Two tapestries of high warp represented the coronation of Esther (in which
tradition would have it that the weaver had given to Ahasuerus the
features of one of the kings of France and to Esther those of a lady of
Guermantes whose lover he had been); their colours had melted into one
another, so as to add expression, relief, light to the pictures. A touch
of red over the lips of Esther had strayed beyond their outline; the
yellow on her dress was spread with such unctuous plumpness as to have
acquired a kind of solidity, and stood boldly out from the receding
atmosphere; while the green of the trees, which was still bright in Silk
and wool among the lower parts of the panel, but had quite 'gone' at the
top, separated in a paler scheme, above the dark trunks, the yellowing
upper branches, tanned and half-obliterated by the sharp though sidelong
rays of an invisible sun.
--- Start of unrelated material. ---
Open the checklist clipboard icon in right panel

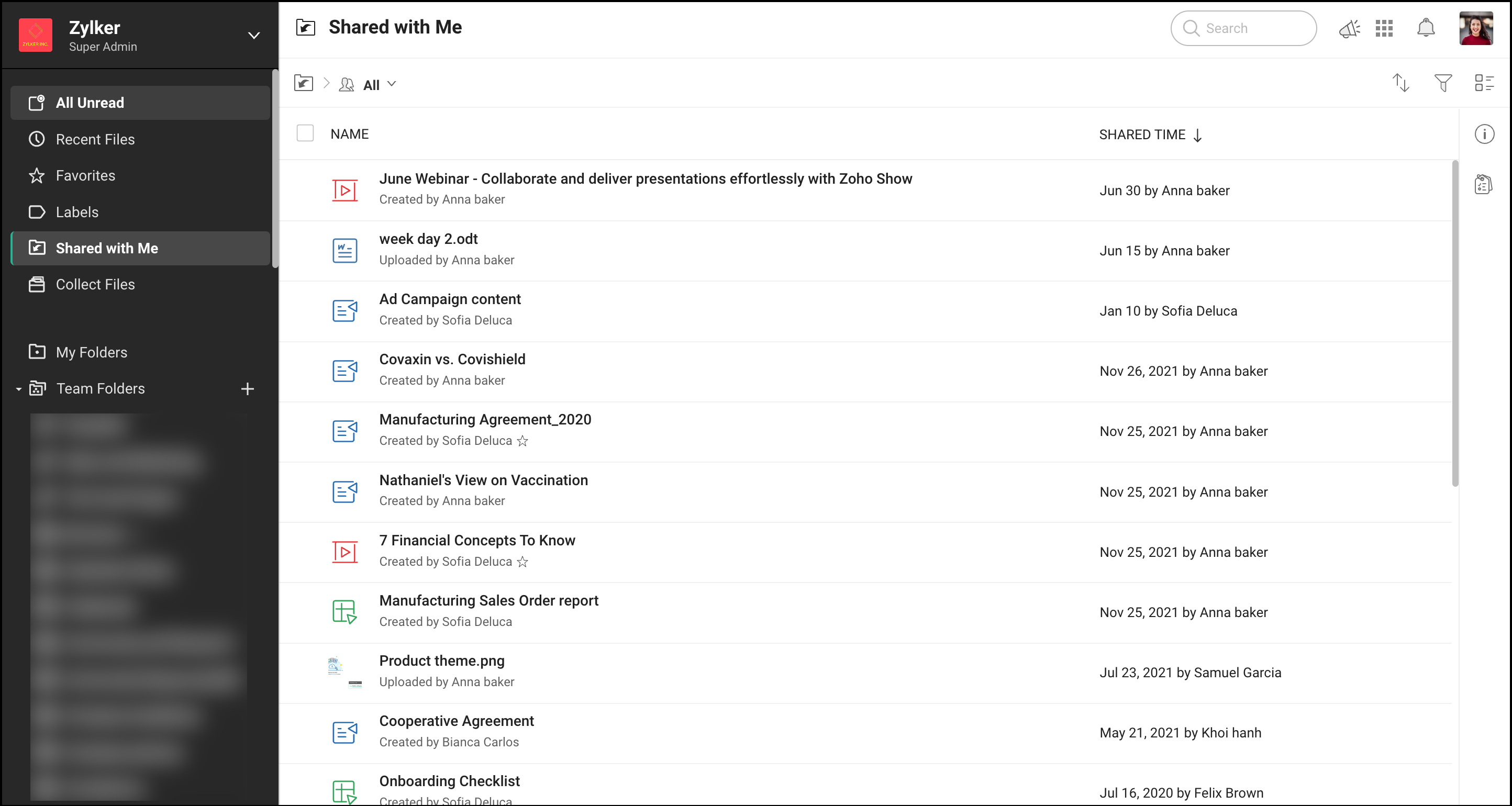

All these things and, still more than these, the
treasures which had come to the church from personages who to me were
almost legendary figures (such as the golden cross wrought, it was said,
by Saint Eloi and presented by Dagobert, and the tomb of the sons of Louis
the Germanic in porphyry and enamelled copper), because of which I used to
go forward into the church when we were making our way to our chairs as
into a fairy-haunted valley, where the rustic sees with amazement on a
rock, a tree, a marsh, the tangible proofs of the little people's
supernatural passage--all these things made of the church for me something
entirely different from the rest of the town; a building which occupied,
so to speak, four dimensions of space--the name of the fourth being
Time--which had sailed the centuries with that old nave, where bay after
bay, chapel after chapel, seemed to stretch across and hold down and
conquer not merely a few yards of soil, but each successive epoch from
which the whole building had emerged triumphant, hiding the rugged
barbarities of the eleventh century in the thickness of its walls, through
which nothing could be seen of the heavy arches, long stopped and blinded
with coarse blocks of ashlar, except where, near the porch, a deep groove
was furrowed into one wall by the tower-stair; and even there the
barbarity was veiled by the graceful gothic arcade which pressed
coquettishly upon it, like a row of grown-up sisters who, to hide him from
the eyes of strangers, arrange themselves smilingly in front of a
countrified, unmannerly and ill-dressed younger brother; rearing into the
sky above the Square a tower which had looked down upon Saint Louis, and
seemed to behold him still; and thrusting down with its crypt into the
blackness of a Merovingian night, through which, guiding us with groping
finger-tips beneath the shadowy vault, ribbed strongly as an immense bat's
wing of stone, Theodore or his sister would light up for us with a candle
the tomb of Sigebert's little daughter, in which a deep hole, like the bed
of a fossil, had been bored, or so it was said, "by a crystal lamp which,
on the night when the Frankish princess was murdered, had left, of its own
accord, the golden chains by which it was suspended where the apse is
to-day and with neither the crystal broken nor the light extinguished had
buried itself in the stone, through which it had gently forced its way.